@pete 2
"Compare that with the scuttle. Not only is it expensive to build,"
"The funding profile allowed by the OMB was *completely* unlike any real large scale project."
"but it costs a packet to service between each flight. That's what killed the concept: its high maintenance costs and long turnaround times."
The maintenance cost is an *outcome* of the development budget. It is *no* accident.
"In fact the shuttle has cast a long shadow over american space development. Even 40 years ago there were plans for much more fuel-efficient aerospike engines"
Not just plans. A 250 000lb thrust H2/O2 (not flightweight) was built and ground tested. A later 25Klb flight weight engine was tested by the UASF but severely damaged in ground tests. It's probably sitting on a shelf in a back office somewhere.
But MSFC *wanted* to go with staged combustion as *all* Russian engines of the time used it and they had *no* experience of it. The USAF had using storable propellants. Turns out using LH2 is *much* harder than a Hydrazine.

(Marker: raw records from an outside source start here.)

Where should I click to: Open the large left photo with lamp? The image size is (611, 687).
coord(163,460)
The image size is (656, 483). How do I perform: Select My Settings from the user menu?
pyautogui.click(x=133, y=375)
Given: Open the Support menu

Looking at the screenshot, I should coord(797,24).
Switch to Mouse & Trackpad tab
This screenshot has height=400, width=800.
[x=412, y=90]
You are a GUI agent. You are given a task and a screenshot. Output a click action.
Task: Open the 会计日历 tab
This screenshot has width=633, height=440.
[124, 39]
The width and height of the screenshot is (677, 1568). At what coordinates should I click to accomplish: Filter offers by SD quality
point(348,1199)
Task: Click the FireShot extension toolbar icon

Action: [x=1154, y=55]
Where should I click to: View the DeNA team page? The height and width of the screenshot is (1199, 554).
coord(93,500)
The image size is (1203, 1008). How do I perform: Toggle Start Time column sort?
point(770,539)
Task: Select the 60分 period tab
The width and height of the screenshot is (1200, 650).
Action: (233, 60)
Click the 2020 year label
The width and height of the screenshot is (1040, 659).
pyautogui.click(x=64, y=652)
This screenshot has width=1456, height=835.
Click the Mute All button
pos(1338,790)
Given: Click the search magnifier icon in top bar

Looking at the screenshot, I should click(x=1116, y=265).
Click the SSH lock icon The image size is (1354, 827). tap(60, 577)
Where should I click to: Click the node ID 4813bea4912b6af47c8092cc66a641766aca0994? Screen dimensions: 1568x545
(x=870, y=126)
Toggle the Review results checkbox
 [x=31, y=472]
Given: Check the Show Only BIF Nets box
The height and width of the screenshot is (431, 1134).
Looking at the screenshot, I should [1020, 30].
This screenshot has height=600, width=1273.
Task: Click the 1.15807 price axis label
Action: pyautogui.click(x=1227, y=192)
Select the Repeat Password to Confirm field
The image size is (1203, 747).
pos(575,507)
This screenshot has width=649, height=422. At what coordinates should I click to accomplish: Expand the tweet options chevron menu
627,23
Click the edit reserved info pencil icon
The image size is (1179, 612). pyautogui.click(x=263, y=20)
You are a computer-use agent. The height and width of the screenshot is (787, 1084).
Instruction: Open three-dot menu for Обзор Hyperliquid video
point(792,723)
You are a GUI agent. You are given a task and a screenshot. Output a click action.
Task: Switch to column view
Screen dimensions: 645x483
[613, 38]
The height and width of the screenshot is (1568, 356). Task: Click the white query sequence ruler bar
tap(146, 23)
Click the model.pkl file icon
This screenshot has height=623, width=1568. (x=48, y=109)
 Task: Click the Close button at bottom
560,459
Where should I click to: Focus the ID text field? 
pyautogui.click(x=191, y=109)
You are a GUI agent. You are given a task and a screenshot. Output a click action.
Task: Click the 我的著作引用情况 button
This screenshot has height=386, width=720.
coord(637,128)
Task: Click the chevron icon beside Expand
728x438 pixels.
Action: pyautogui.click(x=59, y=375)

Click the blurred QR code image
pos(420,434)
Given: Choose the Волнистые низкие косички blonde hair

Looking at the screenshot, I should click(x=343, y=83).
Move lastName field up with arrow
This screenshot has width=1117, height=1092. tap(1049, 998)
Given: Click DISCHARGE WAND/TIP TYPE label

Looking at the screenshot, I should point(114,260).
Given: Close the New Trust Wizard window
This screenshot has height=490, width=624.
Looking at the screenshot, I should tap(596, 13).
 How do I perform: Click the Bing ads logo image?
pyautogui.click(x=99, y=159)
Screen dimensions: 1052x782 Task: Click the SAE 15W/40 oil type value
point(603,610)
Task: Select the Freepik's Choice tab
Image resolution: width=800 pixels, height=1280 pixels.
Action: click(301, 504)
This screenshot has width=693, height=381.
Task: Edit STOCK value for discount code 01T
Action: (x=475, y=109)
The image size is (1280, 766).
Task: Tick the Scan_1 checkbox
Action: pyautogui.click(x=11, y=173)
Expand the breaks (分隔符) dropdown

"and better solutions than ceramic tiles as reusable heat shields. "
NASA's *absolute* insistence on the *lightest* weight TPS (partly because neither engine mfg delivered what it was *expected to deliver in performance) made tiles the winner. Everything was sacrificed to this.
"Sadly, projects like VentureStar were canned in order to keep the pork flying"
Wrong. X33 allowed LockMart to hoover up c$1.1Bn which should have gone to companies with *no* existing launch vehicle to protect and who would have been *very* motivated to deliver a working design. Instead LockMart played the procurement process like a violin and strangled *effective* competition at birth. NASA did that to themselves.
"If the right people had made the right technical decisions some time around 1970,"
Nixon wanted to kill the space programme. He took his VP's report and threw away *everything* but the Shuttle.
" there could now be a much cheaper space programme, regularly flying SSTOs to multiple in-orbit destinations - possibly even further. "
We'll never know. So deal with what the situation is now.
"The whole space programme was only ever about appeasement: either the population, the media, the aerospace industry or local politicians."
Otherwise known as the stakeholders. US citizens were *never* one of those groups, they were just meant to fund it.
A little history helps to understand where you're going and why you got here.